While the pipeline halt is causing some retail gasoline shortages, U.S. crude oil prices remain capped near $65 a barrel. The market’s structure has weakened in recent days, suggesting coronavirus-induced demand concerns are returning, particular as the virus spreads afresh across parts of Asia. Still, consumption in the U.S. and Europe has been recovering.

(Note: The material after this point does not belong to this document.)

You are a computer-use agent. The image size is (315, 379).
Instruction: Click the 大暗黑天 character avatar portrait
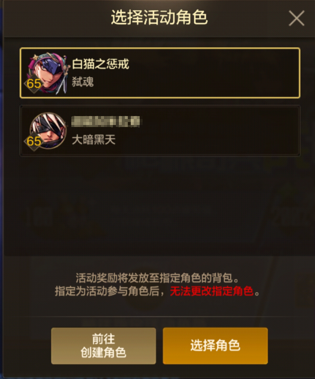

“After taking into account the fact that the Colonial Pipeline is expecting to resume full services by the end of the week, the market appears to have set aside the incident as a temporary disruption,” said Vandana Hari, founder of Vanda Insights. “Oil market attention is shifting back to the global dichotomy between countries emerging out of the Covid storm and some still in its grip.”
The knock on impact of the Colonial disruption is starting to ripple through to everything from refining to shipping. Among processors, Total SE scaled back activity in a key unit at its Port Arthur, Texas, refinery, and Citgo Petroleum Corp. cut rates at its Lake Charles, Louisiana plant. There’s been a rush to book oil tankers as traders seek to redress the supply imbalance caused by the stoppage.
The main three main energy agencies will release their monthly oil market updates this week, starting with the Organization of Petroleum Exporting Countries on Tuesday. The group and its allies are continuing with a plan to steadily add supplies back to the oil market.